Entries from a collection

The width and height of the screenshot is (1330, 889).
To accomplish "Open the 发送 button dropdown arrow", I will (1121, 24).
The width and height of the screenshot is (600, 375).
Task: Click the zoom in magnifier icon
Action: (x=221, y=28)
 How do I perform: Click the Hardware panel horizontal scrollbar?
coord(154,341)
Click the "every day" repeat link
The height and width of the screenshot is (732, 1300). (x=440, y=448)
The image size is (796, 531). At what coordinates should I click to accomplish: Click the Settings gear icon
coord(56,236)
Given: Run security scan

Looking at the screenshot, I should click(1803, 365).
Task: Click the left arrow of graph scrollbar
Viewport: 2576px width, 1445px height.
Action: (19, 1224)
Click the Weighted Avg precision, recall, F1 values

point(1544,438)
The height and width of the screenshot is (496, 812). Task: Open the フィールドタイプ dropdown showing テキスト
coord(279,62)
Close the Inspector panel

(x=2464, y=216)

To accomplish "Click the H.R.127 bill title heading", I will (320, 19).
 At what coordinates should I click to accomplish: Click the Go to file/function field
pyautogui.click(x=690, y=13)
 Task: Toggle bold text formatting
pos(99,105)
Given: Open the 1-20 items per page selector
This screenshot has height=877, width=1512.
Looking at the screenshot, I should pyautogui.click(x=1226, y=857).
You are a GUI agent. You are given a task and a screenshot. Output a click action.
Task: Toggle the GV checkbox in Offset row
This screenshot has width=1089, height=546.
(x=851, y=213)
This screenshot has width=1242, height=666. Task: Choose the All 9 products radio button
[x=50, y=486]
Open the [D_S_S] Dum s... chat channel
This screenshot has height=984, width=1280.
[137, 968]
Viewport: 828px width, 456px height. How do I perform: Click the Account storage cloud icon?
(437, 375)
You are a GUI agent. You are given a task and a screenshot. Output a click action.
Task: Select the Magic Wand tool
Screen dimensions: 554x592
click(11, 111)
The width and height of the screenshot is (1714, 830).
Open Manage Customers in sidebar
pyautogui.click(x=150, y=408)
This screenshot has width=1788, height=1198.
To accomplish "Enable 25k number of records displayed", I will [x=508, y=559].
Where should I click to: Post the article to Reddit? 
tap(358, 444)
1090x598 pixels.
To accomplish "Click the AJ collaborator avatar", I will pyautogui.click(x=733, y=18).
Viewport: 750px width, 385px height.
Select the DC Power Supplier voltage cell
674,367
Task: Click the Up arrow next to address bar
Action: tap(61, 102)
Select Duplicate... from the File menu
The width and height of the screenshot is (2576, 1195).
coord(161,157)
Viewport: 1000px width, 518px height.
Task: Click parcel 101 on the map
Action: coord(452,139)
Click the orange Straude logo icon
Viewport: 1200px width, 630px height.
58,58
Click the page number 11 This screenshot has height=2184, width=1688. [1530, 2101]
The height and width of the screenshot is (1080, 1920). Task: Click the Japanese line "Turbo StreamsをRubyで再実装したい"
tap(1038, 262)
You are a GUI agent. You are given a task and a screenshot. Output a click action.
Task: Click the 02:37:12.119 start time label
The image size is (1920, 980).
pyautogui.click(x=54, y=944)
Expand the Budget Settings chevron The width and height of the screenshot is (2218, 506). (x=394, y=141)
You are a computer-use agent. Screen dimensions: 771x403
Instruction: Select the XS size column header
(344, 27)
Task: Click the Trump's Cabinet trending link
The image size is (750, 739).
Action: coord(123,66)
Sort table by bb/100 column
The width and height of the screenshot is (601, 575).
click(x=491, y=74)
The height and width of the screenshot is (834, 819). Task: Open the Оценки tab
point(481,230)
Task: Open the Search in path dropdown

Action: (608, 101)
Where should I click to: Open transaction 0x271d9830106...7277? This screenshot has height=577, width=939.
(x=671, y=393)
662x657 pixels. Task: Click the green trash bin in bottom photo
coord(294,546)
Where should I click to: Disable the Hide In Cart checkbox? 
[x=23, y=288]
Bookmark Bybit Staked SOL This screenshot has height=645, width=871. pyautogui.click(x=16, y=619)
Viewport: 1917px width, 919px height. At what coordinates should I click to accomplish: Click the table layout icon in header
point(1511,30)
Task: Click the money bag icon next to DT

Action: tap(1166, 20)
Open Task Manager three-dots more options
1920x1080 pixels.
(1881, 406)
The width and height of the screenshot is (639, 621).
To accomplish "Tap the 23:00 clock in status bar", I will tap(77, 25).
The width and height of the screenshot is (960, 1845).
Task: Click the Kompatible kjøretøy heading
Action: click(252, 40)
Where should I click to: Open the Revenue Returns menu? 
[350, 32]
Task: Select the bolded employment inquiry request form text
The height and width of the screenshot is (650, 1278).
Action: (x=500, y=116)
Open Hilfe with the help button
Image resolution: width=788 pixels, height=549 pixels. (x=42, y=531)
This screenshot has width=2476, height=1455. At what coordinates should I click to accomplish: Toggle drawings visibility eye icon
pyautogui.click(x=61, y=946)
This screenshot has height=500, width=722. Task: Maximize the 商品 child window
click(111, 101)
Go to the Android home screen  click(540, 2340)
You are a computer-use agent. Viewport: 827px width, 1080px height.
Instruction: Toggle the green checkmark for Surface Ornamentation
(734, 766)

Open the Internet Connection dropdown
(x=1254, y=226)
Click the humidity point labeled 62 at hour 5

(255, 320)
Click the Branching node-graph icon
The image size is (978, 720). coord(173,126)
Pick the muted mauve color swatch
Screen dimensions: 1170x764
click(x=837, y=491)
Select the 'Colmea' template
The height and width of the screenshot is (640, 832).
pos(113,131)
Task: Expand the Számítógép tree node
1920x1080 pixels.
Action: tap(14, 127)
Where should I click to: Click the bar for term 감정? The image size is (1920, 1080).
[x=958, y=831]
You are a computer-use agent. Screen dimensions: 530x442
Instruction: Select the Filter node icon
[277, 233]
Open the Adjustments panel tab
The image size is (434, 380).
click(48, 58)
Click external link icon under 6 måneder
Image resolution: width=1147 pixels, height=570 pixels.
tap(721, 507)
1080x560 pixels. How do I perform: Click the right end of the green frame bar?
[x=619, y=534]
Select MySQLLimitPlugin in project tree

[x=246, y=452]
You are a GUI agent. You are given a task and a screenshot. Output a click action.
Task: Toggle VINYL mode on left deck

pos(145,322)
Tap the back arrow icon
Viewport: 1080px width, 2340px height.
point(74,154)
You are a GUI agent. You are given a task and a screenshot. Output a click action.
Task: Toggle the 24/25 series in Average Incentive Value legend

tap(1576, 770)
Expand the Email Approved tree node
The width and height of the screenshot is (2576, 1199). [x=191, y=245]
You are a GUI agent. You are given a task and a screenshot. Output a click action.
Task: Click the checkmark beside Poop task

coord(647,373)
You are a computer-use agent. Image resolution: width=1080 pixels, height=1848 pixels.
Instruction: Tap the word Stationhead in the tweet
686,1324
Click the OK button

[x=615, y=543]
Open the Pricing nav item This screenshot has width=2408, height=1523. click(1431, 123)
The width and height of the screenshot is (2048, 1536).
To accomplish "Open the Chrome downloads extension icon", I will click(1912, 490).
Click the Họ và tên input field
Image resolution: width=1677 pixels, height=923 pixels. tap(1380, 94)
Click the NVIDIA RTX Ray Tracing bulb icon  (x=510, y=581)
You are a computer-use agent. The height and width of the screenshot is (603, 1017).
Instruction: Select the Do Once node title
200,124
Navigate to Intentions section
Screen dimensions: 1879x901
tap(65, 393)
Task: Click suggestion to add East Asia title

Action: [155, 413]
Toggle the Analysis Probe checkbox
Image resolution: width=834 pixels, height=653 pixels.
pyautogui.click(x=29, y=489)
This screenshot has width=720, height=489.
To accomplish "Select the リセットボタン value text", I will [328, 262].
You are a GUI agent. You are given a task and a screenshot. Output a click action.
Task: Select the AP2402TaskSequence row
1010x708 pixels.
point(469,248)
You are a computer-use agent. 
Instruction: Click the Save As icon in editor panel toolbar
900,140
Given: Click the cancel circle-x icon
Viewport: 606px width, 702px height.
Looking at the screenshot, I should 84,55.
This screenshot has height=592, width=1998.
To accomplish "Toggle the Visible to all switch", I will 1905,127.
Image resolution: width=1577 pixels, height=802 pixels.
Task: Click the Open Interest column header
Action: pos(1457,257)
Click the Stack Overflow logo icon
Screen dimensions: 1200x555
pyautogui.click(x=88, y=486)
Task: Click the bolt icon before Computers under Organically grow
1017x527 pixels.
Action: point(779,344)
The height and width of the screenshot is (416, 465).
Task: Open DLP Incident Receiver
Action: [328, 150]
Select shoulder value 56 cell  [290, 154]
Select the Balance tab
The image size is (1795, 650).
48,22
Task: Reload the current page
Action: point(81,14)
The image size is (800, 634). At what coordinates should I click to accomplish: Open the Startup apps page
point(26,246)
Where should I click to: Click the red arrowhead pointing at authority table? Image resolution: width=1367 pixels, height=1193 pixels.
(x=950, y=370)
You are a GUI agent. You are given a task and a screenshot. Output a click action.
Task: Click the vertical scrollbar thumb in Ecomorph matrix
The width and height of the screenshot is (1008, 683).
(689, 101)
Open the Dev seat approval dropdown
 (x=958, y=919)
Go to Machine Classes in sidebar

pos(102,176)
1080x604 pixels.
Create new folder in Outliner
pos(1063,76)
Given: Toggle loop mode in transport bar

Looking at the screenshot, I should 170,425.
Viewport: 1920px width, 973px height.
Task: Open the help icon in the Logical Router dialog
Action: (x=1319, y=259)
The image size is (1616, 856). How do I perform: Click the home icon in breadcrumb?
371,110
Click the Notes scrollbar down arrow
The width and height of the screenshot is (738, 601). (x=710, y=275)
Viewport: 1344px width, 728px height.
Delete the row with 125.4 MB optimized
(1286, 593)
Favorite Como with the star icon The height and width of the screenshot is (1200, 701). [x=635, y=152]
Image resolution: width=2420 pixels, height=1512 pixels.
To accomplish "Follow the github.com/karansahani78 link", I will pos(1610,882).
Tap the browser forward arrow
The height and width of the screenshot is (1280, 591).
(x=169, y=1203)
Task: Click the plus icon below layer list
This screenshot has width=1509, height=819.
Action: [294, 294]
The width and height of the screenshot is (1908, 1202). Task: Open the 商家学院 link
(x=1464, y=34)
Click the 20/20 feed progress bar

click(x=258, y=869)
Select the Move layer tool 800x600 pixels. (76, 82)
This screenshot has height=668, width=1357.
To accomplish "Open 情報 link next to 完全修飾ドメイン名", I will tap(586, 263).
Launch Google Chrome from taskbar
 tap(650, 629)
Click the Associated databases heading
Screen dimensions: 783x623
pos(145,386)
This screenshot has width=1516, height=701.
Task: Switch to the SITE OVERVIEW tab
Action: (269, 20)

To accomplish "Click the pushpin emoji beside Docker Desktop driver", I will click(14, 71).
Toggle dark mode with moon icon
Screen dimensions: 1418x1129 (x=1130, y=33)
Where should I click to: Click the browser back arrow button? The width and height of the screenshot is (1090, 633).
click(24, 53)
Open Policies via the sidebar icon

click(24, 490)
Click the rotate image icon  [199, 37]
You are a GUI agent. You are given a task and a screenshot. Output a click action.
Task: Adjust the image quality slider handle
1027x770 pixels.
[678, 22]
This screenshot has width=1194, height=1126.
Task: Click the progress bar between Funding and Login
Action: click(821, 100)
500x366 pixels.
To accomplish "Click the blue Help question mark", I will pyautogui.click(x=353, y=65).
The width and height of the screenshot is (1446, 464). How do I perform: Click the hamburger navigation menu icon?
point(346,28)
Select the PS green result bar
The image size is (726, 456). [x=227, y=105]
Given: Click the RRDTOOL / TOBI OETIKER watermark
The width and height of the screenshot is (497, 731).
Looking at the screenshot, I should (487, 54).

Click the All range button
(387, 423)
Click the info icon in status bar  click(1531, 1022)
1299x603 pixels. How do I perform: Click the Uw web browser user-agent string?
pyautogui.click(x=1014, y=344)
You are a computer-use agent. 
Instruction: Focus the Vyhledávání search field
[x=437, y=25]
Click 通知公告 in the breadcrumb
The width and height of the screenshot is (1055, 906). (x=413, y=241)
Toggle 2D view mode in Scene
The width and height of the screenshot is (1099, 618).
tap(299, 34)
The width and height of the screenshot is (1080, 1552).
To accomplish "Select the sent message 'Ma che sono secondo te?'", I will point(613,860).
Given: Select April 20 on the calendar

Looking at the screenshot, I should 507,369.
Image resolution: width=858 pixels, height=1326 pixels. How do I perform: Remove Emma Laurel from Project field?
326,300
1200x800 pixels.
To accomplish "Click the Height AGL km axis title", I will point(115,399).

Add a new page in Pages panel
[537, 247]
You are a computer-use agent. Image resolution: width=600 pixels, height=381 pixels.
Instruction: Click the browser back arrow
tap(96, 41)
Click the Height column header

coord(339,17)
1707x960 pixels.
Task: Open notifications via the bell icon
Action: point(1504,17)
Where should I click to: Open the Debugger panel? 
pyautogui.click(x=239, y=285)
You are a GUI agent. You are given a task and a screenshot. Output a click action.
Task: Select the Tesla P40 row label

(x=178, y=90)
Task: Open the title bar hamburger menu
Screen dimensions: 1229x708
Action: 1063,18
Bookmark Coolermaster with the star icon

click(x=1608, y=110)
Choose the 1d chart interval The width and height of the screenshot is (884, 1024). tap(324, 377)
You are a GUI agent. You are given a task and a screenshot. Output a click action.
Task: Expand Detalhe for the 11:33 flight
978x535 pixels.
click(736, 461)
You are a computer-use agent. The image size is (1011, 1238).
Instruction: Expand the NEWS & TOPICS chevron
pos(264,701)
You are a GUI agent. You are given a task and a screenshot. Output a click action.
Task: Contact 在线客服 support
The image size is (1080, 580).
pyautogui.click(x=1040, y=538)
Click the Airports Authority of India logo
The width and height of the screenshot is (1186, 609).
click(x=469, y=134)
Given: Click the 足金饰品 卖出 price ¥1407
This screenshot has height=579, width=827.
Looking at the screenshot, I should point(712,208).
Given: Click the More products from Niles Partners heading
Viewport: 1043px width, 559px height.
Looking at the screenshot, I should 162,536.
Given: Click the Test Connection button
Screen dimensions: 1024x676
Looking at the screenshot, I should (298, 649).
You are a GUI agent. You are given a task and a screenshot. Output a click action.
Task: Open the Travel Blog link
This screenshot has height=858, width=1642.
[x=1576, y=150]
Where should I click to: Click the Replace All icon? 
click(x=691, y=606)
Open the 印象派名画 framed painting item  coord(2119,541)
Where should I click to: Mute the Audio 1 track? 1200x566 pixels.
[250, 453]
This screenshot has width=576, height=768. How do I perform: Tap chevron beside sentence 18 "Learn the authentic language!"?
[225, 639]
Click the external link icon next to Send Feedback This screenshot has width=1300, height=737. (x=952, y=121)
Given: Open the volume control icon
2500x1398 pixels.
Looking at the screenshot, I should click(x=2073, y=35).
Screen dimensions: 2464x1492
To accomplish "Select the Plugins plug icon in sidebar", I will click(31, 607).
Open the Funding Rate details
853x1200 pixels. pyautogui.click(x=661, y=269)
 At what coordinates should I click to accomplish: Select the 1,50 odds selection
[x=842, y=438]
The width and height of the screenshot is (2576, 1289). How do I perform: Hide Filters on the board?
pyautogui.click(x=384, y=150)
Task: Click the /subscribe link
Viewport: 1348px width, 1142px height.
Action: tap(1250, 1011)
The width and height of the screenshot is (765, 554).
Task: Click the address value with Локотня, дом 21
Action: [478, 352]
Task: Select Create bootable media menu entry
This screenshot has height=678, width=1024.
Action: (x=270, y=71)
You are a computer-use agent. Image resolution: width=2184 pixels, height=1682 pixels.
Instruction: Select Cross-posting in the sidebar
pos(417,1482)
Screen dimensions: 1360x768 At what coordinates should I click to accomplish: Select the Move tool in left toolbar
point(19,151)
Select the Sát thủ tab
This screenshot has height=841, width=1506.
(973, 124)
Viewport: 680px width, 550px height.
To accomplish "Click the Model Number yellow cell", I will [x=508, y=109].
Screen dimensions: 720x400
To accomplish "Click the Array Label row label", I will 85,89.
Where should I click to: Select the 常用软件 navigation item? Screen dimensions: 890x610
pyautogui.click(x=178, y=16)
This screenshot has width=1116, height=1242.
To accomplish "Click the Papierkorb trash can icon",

**OBJECTIVE**
Please write out the entries from the start up to and including the line with "coord(154,341)", switching "Hardware" to "Software" and leaving everything else unchanged.

**IN RESPONSE**
The width and height of the screenshot is (1330, 889).
To accomplish "Open the 发送 button dropdown arrow", I will (1121, 24).
The width and height of the screenshot is (600, 375).
Task: Click the zoom in magnifier icon
Action: (x=221, y=28)
 How do I perform: Click the Software panel horizontal scrollbar?
coord(154,341)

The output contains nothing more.